### Exercise directions
Beginning at the line that contains "You are a computer-use", repeat each line exactly through the last one of the records below, and leave out the pictures.

(Records contained in a dataset)
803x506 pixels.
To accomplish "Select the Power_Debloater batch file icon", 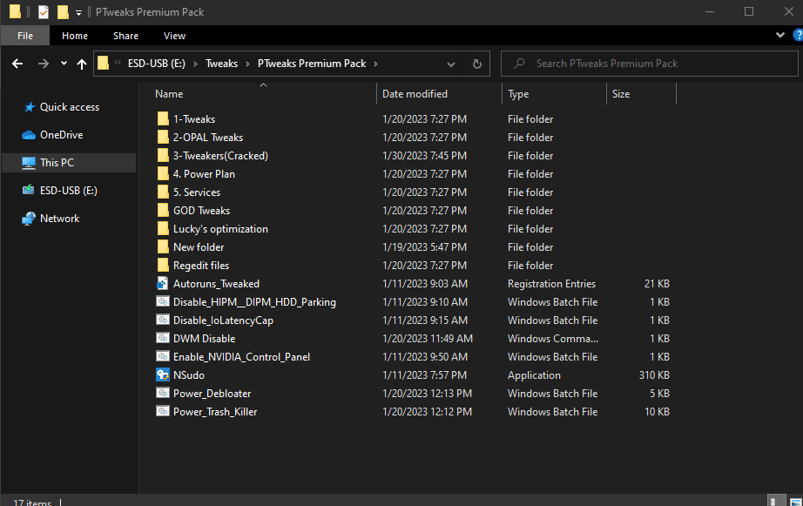I will tap(162, 394).
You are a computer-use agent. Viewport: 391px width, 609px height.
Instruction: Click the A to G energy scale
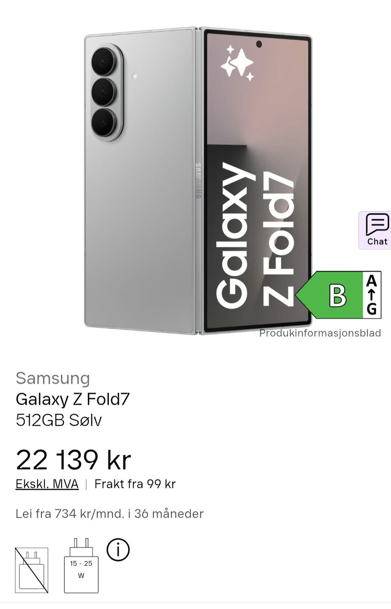pyautogui.click(x=371, y=295)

### Answer section
You are a computer-use agent. Viewport: 391px width, 609px height.
Instruction: Click the A to G energy scale
pyautogui.click(x=371, y=295)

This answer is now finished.